Extracted data —
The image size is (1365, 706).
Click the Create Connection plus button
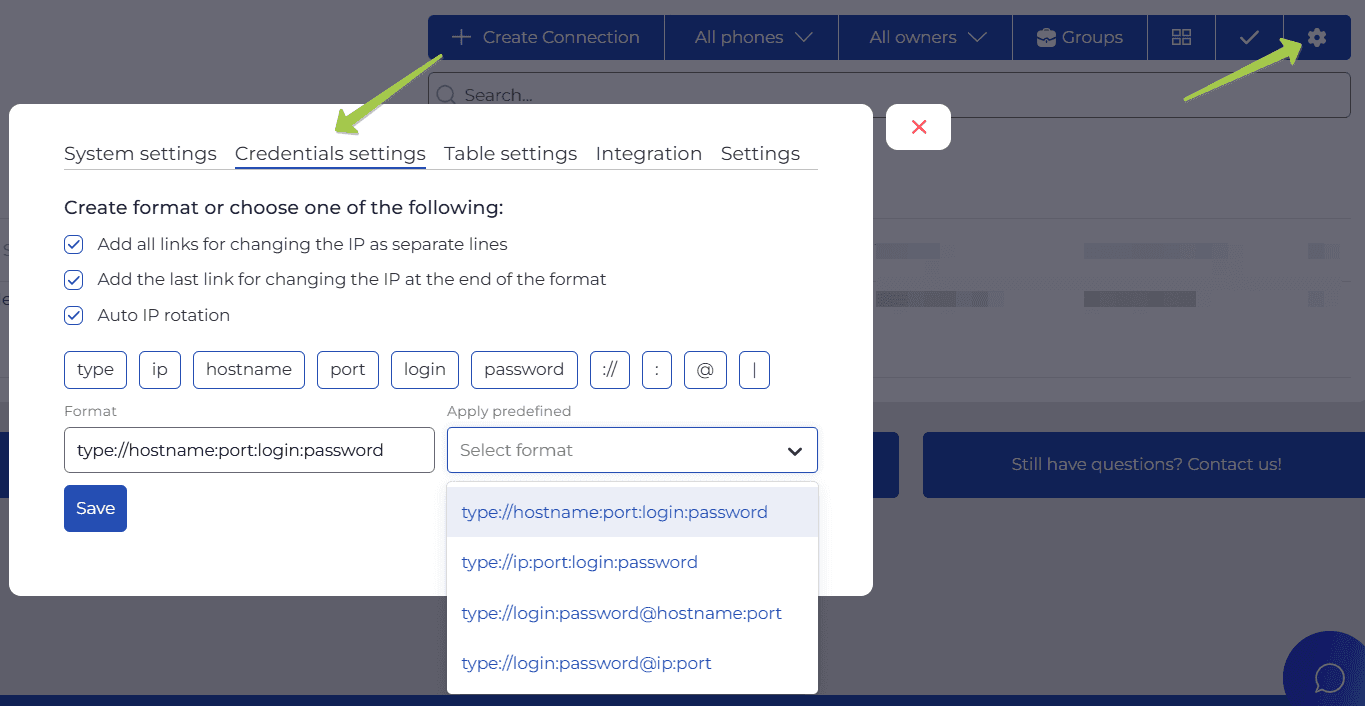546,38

---

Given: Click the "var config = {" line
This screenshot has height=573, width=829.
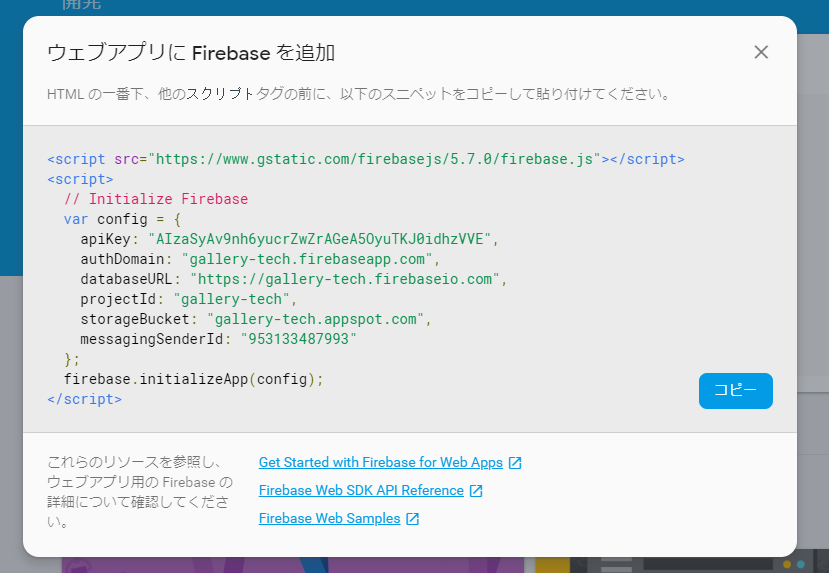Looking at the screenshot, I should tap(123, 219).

Short problem — Rewrite the stretch of the listing from the line containing "Given: Click the" through the line containing "Looking at the" as a two-column CSV with the headers instruction and response. Use one row per instruction, put each text in a single quoted field with line breaks turned into spaces, and leave out the picture.

Exercise solution —
instruction,response
"Given: Click the ""var config = {"" line This screenshot has height=573, width=829.","Looking at the screenshot, I should tap(123, 219)."